FIGURE 5.

The single alanine substitutions of the key amino acid residues within the NR2B and NR1 M3 domains contribute to the regulation of the trafficking of the functional receptors. A, the amino acid sequences of the NR2B and NR1 M3 domains are shown, and the amino acid residues replaced with alanines are underlined. B and C, COS-7 cells cotransfected with indicated NR1/NR2B subunits were solubilized with 1% deoxycholate, immunoprecipitated (IP) with mouse anti-NR1 (B) or anti-MYC (C) antibodies (Ab), and probed with rabbit anti-GFP antibody. The specificity of coimmunoprecipitation was tested by using IgG. The images show the representative results from three independent experiments.

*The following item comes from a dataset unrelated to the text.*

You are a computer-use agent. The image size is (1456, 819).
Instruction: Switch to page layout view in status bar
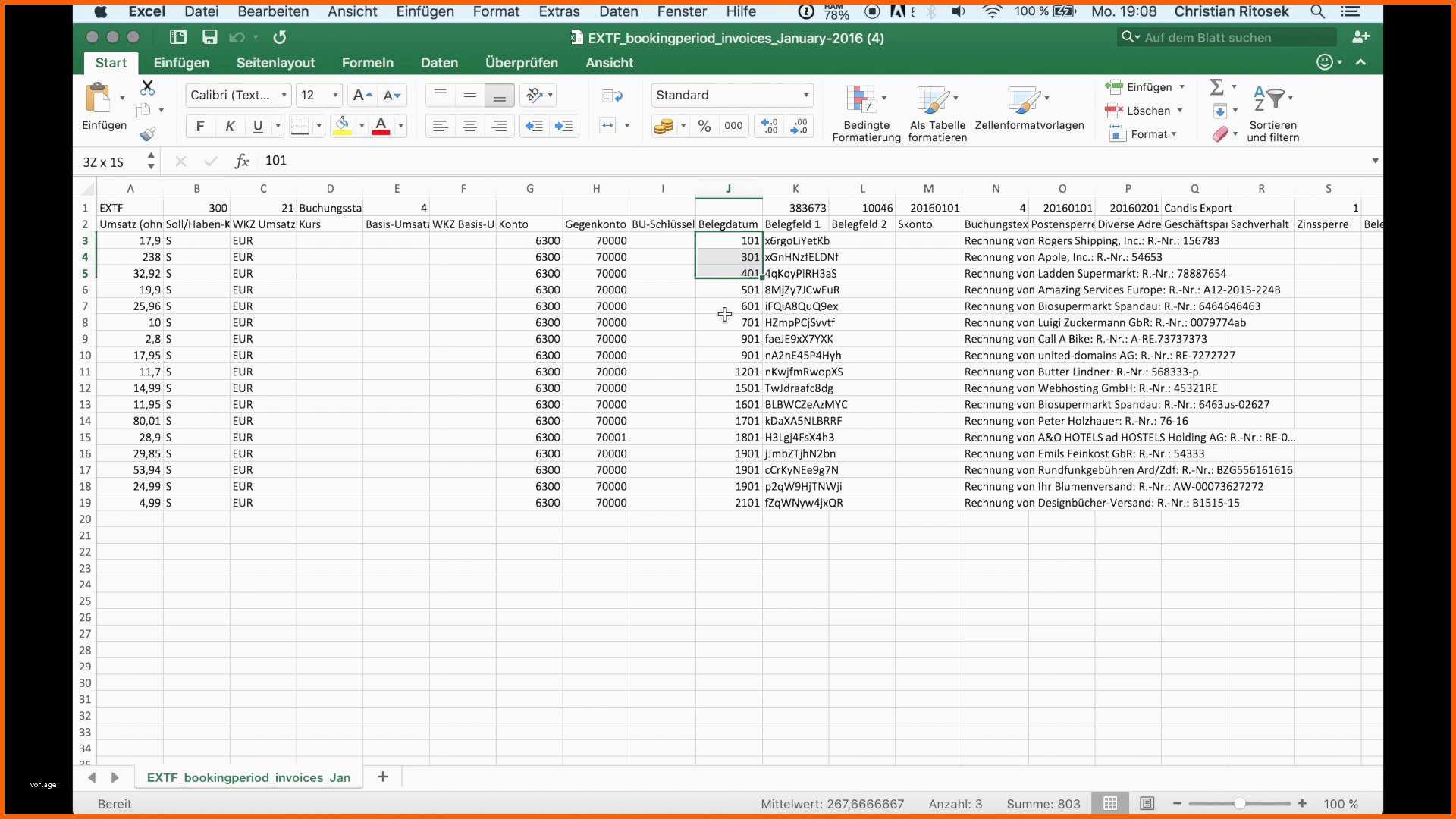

Densitometric analysis revealed no significant differences in the normalized amounts of the bound fractions among the studied combinations of the subunits (ratio between YFP-NR1-1a-W636A-Y647A-T648A/MYC-NR2B and YFP-NR1-1a/MYC-NR2B, 1.07 ± 0.12; ratio between NR1-1a/GFP-NR2B-W635A-S645A-Y646A-T647A and NR1-1a/GFP-NR2B, 1.09 ± 0.04; n = 3). D and E, the distribution of indicated mutated NMDA receptors closely matches the distribution of an ER marker (D) but not a GA marker (E). Images were taken on fixed COS-7 cells using a confocal microscope. PDI, oxidoreductase-protein disulfide isomerase.